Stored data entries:
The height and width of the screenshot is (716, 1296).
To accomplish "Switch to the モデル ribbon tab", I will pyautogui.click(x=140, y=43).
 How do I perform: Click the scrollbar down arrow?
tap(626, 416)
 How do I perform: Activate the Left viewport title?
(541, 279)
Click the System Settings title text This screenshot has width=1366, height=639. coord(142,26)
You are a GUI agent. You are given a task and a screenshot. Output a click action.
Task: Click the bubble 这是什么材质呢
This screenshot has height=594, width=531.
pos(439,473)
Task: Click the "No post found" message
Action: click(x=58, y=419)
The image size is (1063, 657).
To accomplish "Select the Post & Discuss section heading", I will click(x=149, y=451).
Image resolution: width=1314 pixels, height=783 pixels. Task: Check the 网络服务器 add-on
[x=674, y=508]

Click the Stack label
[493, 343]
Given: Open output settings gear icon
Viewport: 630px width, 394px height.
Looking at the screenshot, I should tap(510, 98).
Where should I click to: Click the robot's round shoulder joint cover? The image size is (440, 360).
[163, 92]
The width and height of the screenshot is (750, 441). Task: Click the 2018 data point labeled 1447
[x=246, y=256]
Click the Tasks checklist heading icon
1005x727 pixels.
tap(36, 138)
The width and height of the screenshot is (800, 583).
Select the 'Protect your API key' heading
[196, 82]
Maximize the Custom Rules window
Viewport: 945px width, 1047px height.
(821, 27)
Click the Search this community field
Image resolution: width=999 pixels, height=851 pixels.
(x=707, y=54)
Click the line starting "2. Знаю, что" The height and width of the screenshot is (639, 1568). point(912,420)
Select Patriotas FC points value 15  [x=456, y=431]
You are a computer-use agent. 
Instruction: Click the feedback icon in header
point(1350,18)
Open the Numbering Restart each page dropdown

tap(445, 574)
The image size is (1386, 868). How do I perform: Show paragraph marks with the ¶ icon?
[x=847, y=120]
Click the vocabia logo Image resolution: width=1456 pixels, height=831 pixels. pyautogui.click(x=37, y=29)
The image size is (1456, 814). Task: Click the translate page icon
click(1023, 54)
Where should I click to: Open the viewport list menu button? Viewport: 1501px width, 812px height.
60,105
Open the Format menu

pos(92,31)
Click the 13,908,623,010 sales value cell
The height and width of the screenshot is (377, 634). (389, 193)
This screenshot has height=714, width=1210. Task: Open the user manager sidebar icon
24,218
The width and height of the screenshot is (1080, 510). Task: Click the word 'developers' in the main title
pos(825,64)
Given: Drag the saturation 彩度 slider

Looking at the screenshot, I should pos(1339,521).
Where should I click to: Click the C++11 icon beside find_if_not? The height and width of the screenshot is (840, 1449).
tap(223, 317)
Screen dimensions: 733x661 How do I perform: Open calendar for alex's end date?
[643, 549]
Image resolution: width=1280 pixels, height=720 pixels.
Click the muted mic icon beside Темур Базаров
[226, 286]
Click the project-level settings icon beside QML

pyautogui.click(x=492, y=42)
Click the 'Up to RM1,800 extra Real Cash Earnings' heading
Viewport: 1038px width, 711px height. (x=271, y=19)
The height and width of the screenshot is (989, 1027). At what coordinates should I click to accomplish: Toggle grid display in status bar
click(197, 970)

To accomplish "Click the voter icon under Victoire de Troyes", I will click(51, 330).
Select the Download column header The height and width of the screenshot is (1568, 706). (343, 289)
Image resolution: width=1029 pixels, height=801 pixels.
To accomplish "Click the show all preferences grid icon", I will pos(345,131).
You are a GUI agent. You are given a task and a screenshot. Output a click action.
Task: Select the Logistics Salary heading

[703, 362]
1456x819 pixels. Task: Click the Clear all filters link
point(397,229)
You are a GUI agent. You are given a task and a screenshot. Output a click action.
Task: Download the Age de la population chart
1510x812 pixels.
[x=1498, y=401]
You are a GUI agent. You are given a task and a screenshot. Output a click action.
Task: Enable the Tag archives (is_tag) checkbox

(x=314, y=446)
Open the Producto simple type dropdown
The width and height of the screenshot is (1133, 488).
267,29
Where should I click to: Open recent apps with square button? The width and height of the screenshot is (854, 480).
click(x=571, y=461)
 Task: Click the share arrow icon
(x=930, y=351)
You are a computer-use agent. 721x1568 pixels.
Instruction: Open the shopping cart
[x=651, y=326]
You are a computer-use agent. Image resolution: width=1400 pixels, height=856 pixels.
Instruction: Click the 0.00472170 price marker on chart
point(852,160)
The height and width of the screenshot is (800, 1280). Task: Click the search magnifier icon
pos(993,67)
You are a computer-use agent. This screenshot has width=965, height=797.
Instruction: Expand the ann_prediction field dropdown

* [What you are asked to do]:
Output the records exactly, so that each line matches what was given.

* [Worked solution]:
The height and width of the screenshot is (716, 1296).
To accomplish "Switch to the モデル ribbon tab", I will pyautogui.click(x=140, y=43).
 How do I perform: Click the scrollbar down arrow?
tap(626, 416)
 How do I perform: Activate the Left viewport title?
(541, 279)
Click the System Settings title text This screenshot has width=1366, height=639. coord(142,26)
You are a GUI agent. You are given a task and a screenshot. Output a click action.
Task: Click the bubble 这是什么材质呢
This screenshot has height=594, width=531.
pos(439,473)
Task: Click the "No post found" message
Action: click(x=58, y=419)
The image size is (1063, 657).
To accomplish "Select the Post & Discuss section heading", I will click(x=149, y=451).
Image resolution: width=1314 pixels, height=783 pixels. Task: Check the 网络服务器 add-on
[x=674, y=508]

Click the Stack label
[493, 343]
Given: Open output settings gear icon
Viewport: 630px width, 394px height.
Looking at the screenshot, I should tap(510, 98).
Where should I click to: Click the robot's round shoulder joint cover? The image size is (440, 360).
[163, 92]
The width and height of the screenshot is (750, 441). Task: Click the 2018 data point labeled 1447
[x=246, y=256]
Click the Tasks checklist heading icon
1005x727 pixels.
tap(36, 138)
The width and height of the screenshot is (800, 583).
Select the 'Protect your API key' heading
[196, 82]
Maximize the Custom Rules window
Viewport: 945px width, 1047px height.
(821, 27)
Click the Search this community field
Image resolution: width=999 pixels, height=851 pixels.
(x=707, y=54)
Click the line starting "2. Знаю, что" The height and width of the screenshot is (639, 1568). point(912,420)
Select Patriotas FC points value 15  [x=456, y=431]
You are a computer-use agent. 
Instruction: Click the feedback icon in header
point(1350,18)
Open the Numbering Restart each page dropdown

tap(445, 574)
The image size is (1386, 868). How do I perform: Show paragraph marks with the ¶ icon?
[x=847, y=120]
Click the vocabia logo Image resolution: width=1456 pixels, height=831 pixels. pyautogui.click(x=37, y=29)
The image size is (1456, 814). Task: Click the translate page icon
click(1023, 54)
Where should I click to: Open the viewport list menu button? Viewport: 1501px width, 812px height.
60,105
Open the Format menu

pos(92,31)
Click the 13,908,623,010 sales value cell
The height and width of the screenshot is (377, 634). (389, 193)
This screenshot has height=714, width=1210. Task: Open the user manager sidebar icon
24,218
The width and height of the screenshot is (1080, 510). Task: Click the word 'developers' in the main title
pos(825,64)
Given: Drag the saturation 彩度 slider

Looking at the screenshot, I should pos(1339,521).
Where should I click to: Click the C++11 icon beside find_if_not? The height and width of the screenshot is (840, 1449).
tap(223, 317)
Screen dimensions: 733x661 How do I perform: Open calendar for alex's end date?
[643, 549]
Image resolution: width=1280 pixels, height=720 pixels.
Click the muted mic icon beside Темур Базаров
[226, 286]
Click the project-level settings icon beside QML

pyautogui.click(x=492, y=42)
Click the 'Up to RM1,800 extra Real Cash Earnings' heading
Viewport: 1038px width, 711px height. (x=271, y=19)
The height and width of the screenshot is (989, 1027). At what coordinates should I click to accomplish: Toggle grid display in status bar
click(197, 970)

To accomplish "Click the voter icon under Victoire de Troyes", I will click(51, 330).
Select the Download column header The height and width of the screenshot is (1568, 706). (343, 289)
Image resolution: width=1029 pixels, height=801 pixels.
To accomplish "Click the show all preferences grid icon", I will pos(345,131).
You are a GUI agent. You are given a task and a screenshot. Output a click action.
Task: Select the Logistics Salary heading

[703, 362]
1456x819 pixels. Task: Click the Clear all filters link
point(397,229)
You are a GUI agent. You are given a task and a screenshot. Output a click action.
Task: Download the Age de la population chart
1510x812 pixels.
[x=1498, y=401]
You are a GUI agent. You are given a task and a screenshot. Output a click action.
Task: Enable the Tag archives (is_tag) checkbox

(x=314, y=446)
Open the Producto simple type dropdown
The width and height of the screenshot is (1133, 488).
267,29
Where should I click to: Open recent apps with square button? The width and height of the screenshot is (854, 480).
click(x=571, y=461)
 Task: Click the share arrow icon
(x=930, y=351)
You are a computer-use agent. 721x1568 pixels.
Instruction: Open the shopping cart
[x=651, y=326]
You are a computer-use agent. Image resolution: width=1400 pixels, height=856 pixels.
Instruction: Click the 0.00472170 price marker on chart
point(852,160)
The height and width of the screenshot is (800, 1280). Task: Click the search magnifier icon
pos(993,67)
You are a computer-use agent. This screenshot has width=965, height=797.
Instruction: Expand the ann_prediction field dropdown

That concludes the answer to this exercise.